Bonsoir,
Non, ce canon est bien une construction originale.
Cordialement,
Guy François.
Encore un quizz d'été!
Re: Encore un quizz d'été!
Bonjour,
À partir de l'indice :
… qui a peut-être loupé l'épisode des essais des canons en question à Calais ?
Cordialement,
loloastre
À partir de l'indice :
J'ai trouvé la mention de canons de 155 envisagés par le colonel de Reffye en 1875 : La source (voir ici) est une histoire technique de l'artillerie rédigée par le général J. Challéat…ALVF a écrit :la bonne réponse mettra en difficulté rien moins que le général Challéat
… qui a peut-être loupé l'épisode des essais des canons en question à Calais ?
Cordialement,
loloastre
Re: Encore un quizz d'été!
Bonsoir,
Bravo à Loloastre qui a apporté la bonne réponse!
Il s'agit donc du canon de 155 mis au point par le colonel de Reffye dont les essais ont eu lieu devant la Commission de Calais lors des années 1878-1880.
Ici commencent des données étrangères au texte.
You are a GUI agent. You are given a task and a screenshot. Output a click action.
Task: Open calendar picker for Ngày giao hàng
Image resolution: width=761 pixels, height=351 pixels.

Le général Challéat n'a donc pas trouvé la trace de la réalisation de ce matériel lors de la préparation de son ouvrage de référence relatif à l'histoire technique l'artillerie de terre en France de 1816 à 1919 (ouvrage demeuré inachevé et dont les deux volumes parus décrivent la période de 1816 à 1910).
De fait, les archives de l'artillerie montrent que les pièces relatives à ce matériel ont été reléguées dans l'interminable liste des réalisations des inventeurs où une masse de projets, parfois farfelus, côtoie quelques projets d'illustres artilleurs. Ainsi, le premier répertoire sérieux des archives de l'artillerie, établi par l'adjudant Loisier-Veron en 1989, évoque en une ligne les pièces d'archives concernant ce canon de 155 de Reffye à la page 490 de son 2e tome, pièces datant de 1875 à 1877. Un inventaire plus récent des archives de la Commission de Calais évoque des rapports de tirs effectués au cours des années 1878 à 1880.
Ce canon était pourtant ambitieux car il est beaucoup plus puissant que les canons de 155 L proposés à la même époque (dont celui du colonel de Bange adopté en 1877).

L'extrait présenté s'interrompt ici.